Beide Seiten wollen ein Urteil noch am selben Tag. An dessen Ende droht einer der Streitparteien ein erheblicher Reputationsverlust: Lohfink könnte als leichtlebige Lügnerin dastehen - oder die Berliner Staatsanwaltschaft als potenzieller Ankläger von Opfern sexueller Gewalt.
Der Rummel um Lohfink vor Gericht fällt zusammen mit der politischen Debatte um die Verschärfung des Sexualstrafrechts, die auf die Formel „Nein heißt Nein“ verkürzt wird.

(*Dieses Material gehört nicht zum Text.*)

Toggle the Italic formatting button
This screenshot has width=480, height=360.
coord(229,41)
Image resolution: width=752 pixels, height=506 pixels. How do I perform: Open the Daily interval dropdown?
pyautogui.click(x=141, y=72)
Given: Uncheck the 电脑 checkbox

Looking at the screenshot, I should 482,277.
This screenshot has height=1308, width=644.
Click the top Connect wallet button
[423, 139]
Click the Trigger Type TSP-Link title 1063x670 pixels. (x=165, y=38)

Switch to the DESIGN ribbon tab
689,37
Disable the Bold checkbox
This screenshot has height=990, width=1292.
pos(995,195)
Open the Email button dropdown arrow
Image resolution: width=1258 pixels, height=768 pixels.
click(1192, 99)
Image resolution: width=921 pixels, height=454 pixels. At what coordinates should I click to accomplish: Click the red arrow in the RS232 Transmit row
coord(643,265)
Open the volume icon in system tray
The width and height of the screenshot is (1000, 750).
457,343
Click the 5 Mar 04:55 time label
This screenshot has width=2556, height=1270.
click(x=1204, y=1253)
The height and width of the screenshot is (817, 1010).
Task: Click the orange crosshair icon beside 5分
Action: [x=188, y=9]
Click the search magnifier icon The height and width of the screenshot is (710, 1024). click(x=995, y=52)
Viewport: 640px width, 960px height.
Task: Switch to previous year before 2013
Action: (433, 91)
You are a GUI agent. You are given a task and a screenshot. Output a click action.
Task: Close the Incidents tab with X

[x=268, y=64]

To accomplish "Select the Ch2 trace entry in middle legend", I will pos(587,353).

Gemeint ist: Eine Frau muss nicht schreien oder sich körperlich wehren, sexuelle Handlungen gegen ihren Willen sind trotzdem Unrecht. Denn es kann viele Gründe geben, keinen Widerstand zu leisten. Angst vor Gewalt etwa oder die Befürchtung, die Kinder zu wecken.
Die große Koalition in Berlin möchte das Gesetz noch vor der Sommerpause verabschieden. „Wir glauben, dass ohne diesen Fall es diese schnelle Entscheidung auf Bundesebene nicht gegeben hätte“, meint Lohfinks Verteidiger Benecken.
Ob das nun stimmt oder nicht: Mit Gina-Lisa Lohfink hat die Debatte ein Gesicht. Unter anderem Frauenministerin Manuela Schwesig (SPD) trug dazu bei, als sie „Spiegel Online“ sagte: „‘Nein heißt Nein‘ muss gelten. Ein ‚Hör auf‘ ist deutlich.“ Der Bezug auf das Video ist klar - auch wenn man darüber im Ministerium nicht mehr gern spricht. Weniger klar ist, ob Justizminister Heiko Maas (SPD) sich einmischt, oder gegenüber der „Bild“-Zeitung nicht doch nur allgemein eine Verschärfung des Sexualstrafrechts anmahnt. Eine Sprecherin sagt: Der Minister äußert sich nicht zu Einzelfällen.
Dagegen preschte der Berliner Justizsenator Thomas Heilmann (CDU) vor: „Die Staatsanwaltschaft hat nicht tendenziös, sondern im Gegenteil extrem gründlich den Fall recherchiert.“ Er selbst habe die Akten studiert. Manche Anwälte wundern sich: Zu einem laufenden Verfahren darf der Senator sich nicht äußern. Eine Rolle könnte spielen, dass im September ein neues Abgeordnetenhaus gewählt wird.
Aber Heilmann weist auch auf ein Problem hin: Er fände es „sehr bedauerlich, wenn sich Frauen daran gehindert sähen, sich an die Justiz zu wenden und das Vertrauen in die Justiz reduziert wäre“, weil sie befürchten müssten, nicht angemessen behandelt zu werden. Wenigstens in diesem Punkt sind sich wohl alle Seiten im Fall Gina-Lisa Lohfink einig.